文摘Introduction: Hashimoto encephalopathy (HE) is an autoimmune disease with different neurological and psychiatric characteristics. It is associated with increased thyroperoxidase autoantibodies. The diagnosis of HE is clinical and involves the detection of serum thyroperoxidase (TPO) antibodies and the exclusion of other etiologies. A clinical response to corticosteroid therapy supports the diagnosis. We report a case of HE revealed by convulsive seizures and cognitive and behavioral disorders. Observation: She is a 7-year-old child followed in a neurology unit for convulsive seizures for one year. Clinical examination performed in the endocrinology unit later found tachycardia without goiter, behavioral disorders, difficulties to concentrate as well as psychomotor agitation. Biological work up revealed subclinical hypothyroidism, positive anti-TPO antibodies with normal thyroid ultrasound and brain MRI. The cerebrospinal fluid was clear, normotensive and absence of pleocytosis. The sleep-wake electroencephalogram was well organized for her age with a paroxysmal discharge in the left parieto-temporal region.
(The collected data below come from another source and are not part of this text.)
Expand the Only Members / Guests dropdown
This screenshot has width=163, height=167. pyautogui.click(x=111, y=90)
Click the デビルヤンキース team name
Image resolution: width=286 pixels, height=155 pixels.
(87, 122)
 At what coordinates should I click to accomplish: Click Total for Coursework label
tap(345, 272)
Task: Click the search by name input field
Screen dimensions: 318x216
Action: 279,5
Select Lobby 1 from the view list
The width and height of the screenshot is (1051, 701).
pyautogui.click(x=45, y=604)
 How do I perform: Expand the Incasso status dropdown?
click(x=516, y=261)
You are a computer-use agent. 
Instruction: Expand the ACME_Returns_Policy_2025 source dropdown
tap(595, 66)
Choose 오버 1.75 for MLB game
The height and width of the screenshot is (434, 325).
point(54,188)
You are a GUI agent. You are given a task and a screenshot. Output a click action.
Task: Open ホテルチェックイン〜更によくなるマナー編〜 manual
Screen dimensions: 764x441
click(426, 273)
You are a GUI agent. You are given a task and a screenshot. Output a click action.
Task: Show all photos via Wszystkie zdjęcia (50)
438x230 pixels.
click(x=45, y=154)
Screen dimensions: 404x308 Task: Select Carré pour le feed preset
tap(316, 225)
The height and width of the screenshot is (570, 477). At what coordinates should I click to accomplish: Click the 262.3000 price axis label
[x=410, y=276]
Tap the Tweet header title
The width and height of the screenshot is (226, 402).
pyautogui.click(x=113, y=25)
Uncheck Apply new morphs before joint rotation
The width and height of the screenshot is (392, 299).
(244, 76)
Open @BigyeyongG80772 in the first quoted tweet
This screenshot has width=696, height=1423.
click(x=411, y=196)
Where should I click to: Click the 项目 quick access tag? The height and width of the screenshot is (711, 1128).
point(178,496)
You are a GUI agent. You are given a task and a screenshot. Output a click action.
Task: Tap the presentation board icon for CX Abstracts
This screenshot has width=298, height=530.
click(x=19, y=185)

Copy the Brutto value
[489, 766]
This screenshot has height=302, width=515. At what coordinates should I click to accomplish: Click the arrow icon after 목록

Based on these clinical, biological and morphological data, the diagnosis of HE was retained. Corticosteroid therapy with prednisone at 1 mg/kg/day was initiated for 6 weeks while reducing the dose progressively. There was a good clinical and biological progress under treatment. Conclusion: Hashimoto’s encephalopathy is a rare, but probably unrecognized entity. Over the past decades, knowledge about thyroid, brain, immunity interactions has increased. This indicates the importance of a multidisciplinary approach of endocrinologists, neurologists, psychiatrists and pediatricians for early recognition and treatment.